Manual Control Options The manual controls are scattered across the confusing menus, and there is no manual mode to speak of. The Stylus 1000 is designed more for point-and-shooters who won’t care about manual control anyway. Focus***Auto Focus (6.25)
The contrast detection auto focus system isn’t the speediest I’ve ever seen; it takes about a half-second to lock on a subject at times. The auto focus system seems to take a little longer when the lens is zoomed in on faraway subjects, but it does fine zoomed out. The camera has iESP Auto and Spot auto focus modes, which can focus as close as 23.6 inches normally. In the macro mode, the camera can focus from 11.8 inches at the widest focal length and 19.7 inches at the most telephoto. In the super macro mode, the Stylus 1000 can focus from 3.9-23.6 inches. In low light, the focus system breathes a little but shoots out a green beam to help it find a subject. The focus was a bit unreliable in the movie mode; the focus locks much like it does while shooting still images, but it is possible for the system to lock into the wrong focus and blur the whole movie. Still, the Olympus Stylus 1000 does an overall decent job considering it's a compact digital camera. * ***Manual Focus (0.0)
*The Olympus Stylus 1000 does not have the capability to manually focus.

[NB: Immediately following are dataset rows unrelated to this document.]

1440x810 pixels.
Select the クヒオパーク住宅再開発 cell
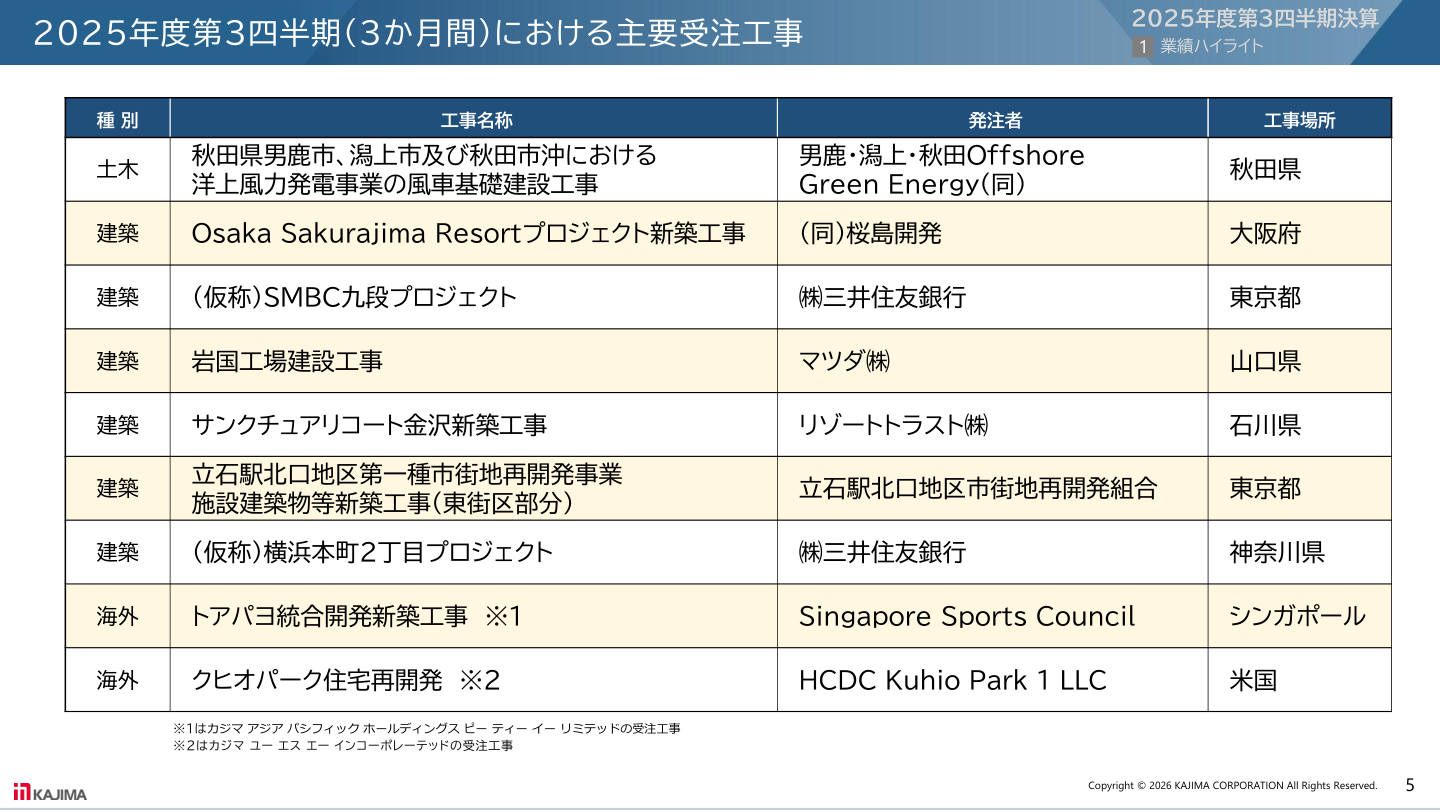pyautogui.click(x=345, y=680)
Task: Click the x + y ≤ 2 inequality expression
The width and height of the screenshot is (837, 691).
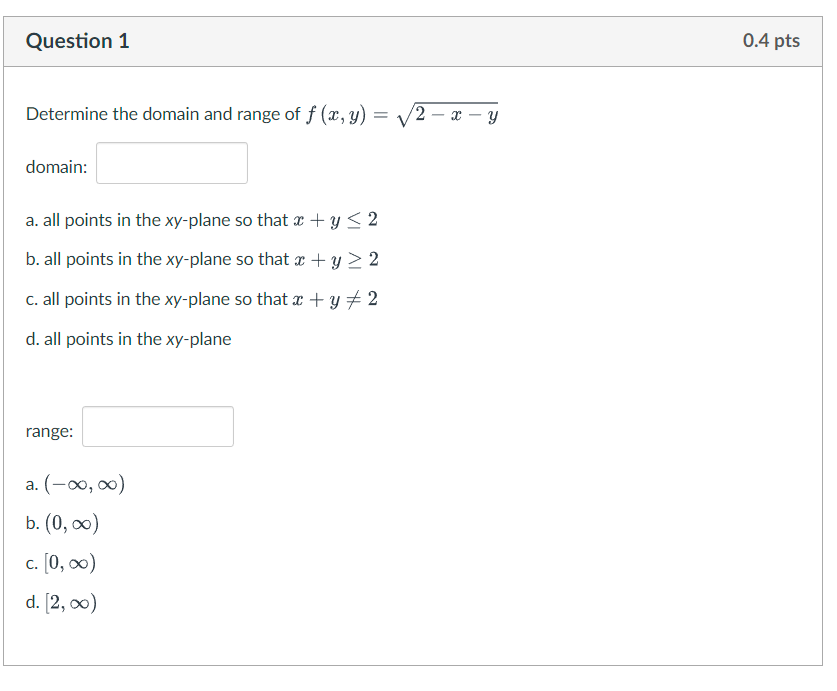Action: [x=336, y=220]
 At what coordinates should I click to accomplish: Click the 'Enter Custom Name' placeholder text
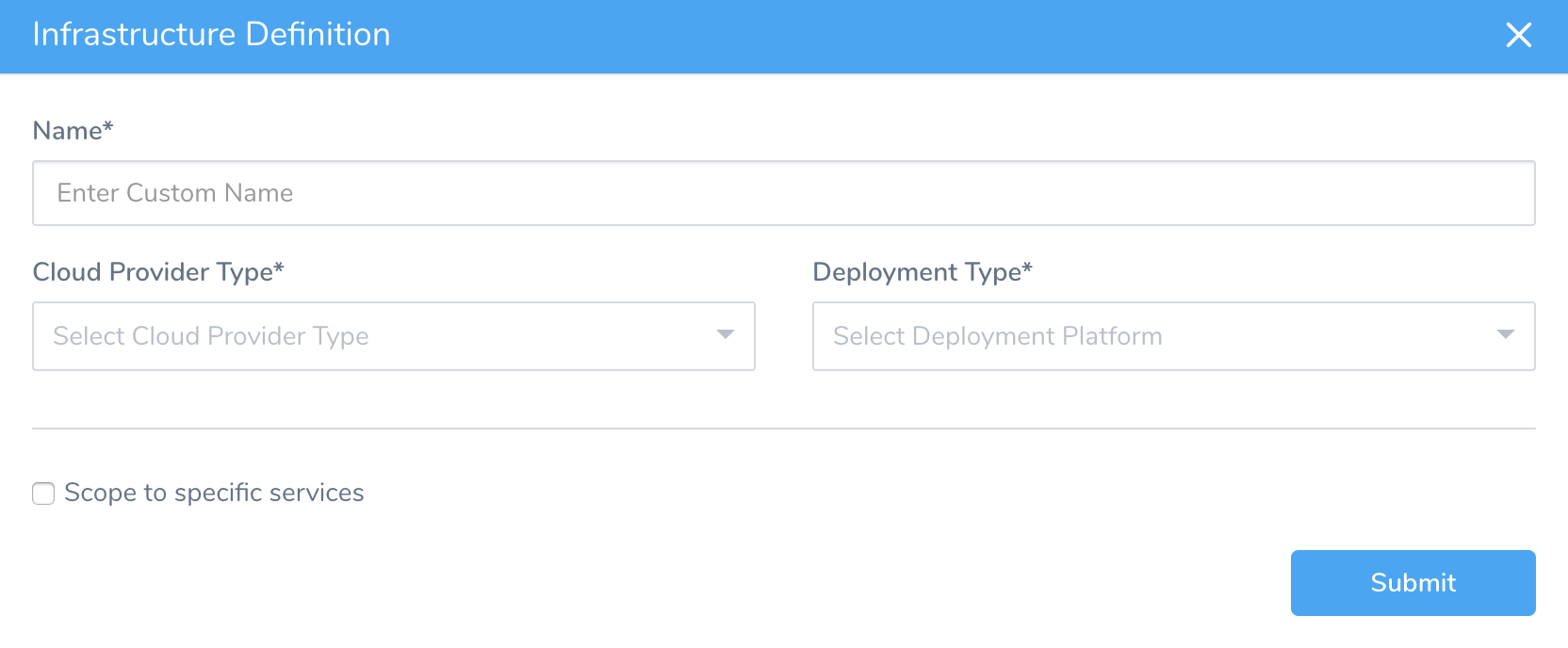click(x=175, y=193)
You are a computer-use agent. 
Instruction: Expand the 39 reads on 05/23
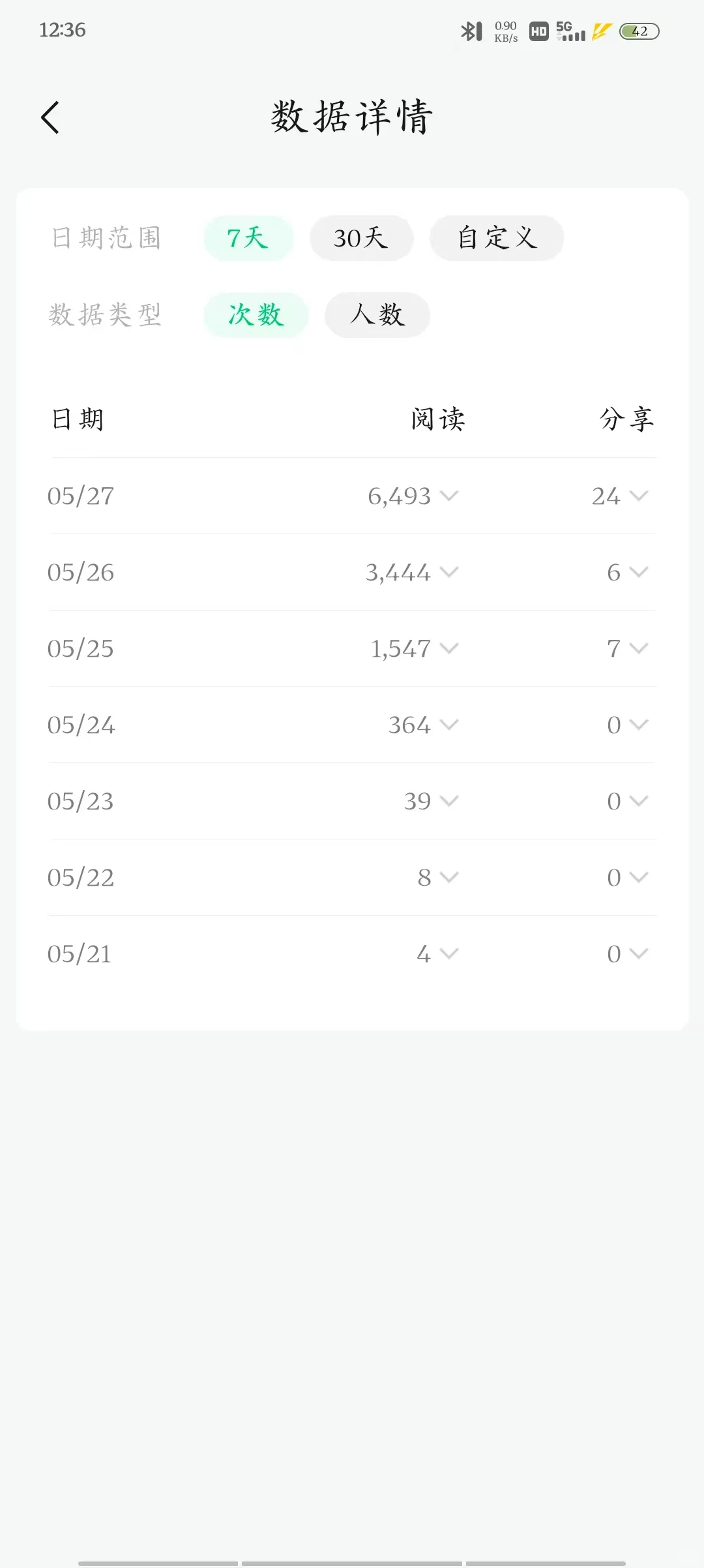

This digital camera has 24 shooting modes, most of which are automatic. There is a standard +/- 2 exposure compensation scale available in 1/3 increments from the top of the multi-selector. A live histogram is available with a touch of the display button too. ** **Metering (6.5)
The Olympus Stylus 1000 has only two metering modes: ESP and Spot. The ESP mode is the default and measures lighting conditions in 49 points throughout the frame, then averages them for the exposure. The Spot metering measures only one tiny point in the center, and is best for backlit subjects. ISO (8.0)The Olympus Stylus 1000 has more ISO sensitivity options than most cameras – compact and DSLR alike. The range is very extensive: Auto, 64, 100, 200, 400, 800, 1600, 3200, and 6400. Still, there are some catches. The top ISO settings (3200 and 6400) only work at the 3-megapixel image size or smaller. The pictures didn’t look very good when using higher ISO settings either; hot pink speckles became more and more abundant. Check out the formal testing results in the testing section. The Olympus Stylus 1000 also has a Digital Image Stabilization mode that utilizes the high ISO settings and combines them with quick shutter speeds to reduce blur. The mode’s title is a bit misleading though because this doesn’t really stabilize the image, but rather tweaks the parameters in order to try to reduce blur. In the scene mode menu, the camera offers an Available Light mode that operates with the higher ISO sensitivities in order to not use the flash while shooting in low light. This left images speckled with noise, lacking in detail, and blurred at the edges. Avoid the extensive ISO range on this camera! White Balance (6.0)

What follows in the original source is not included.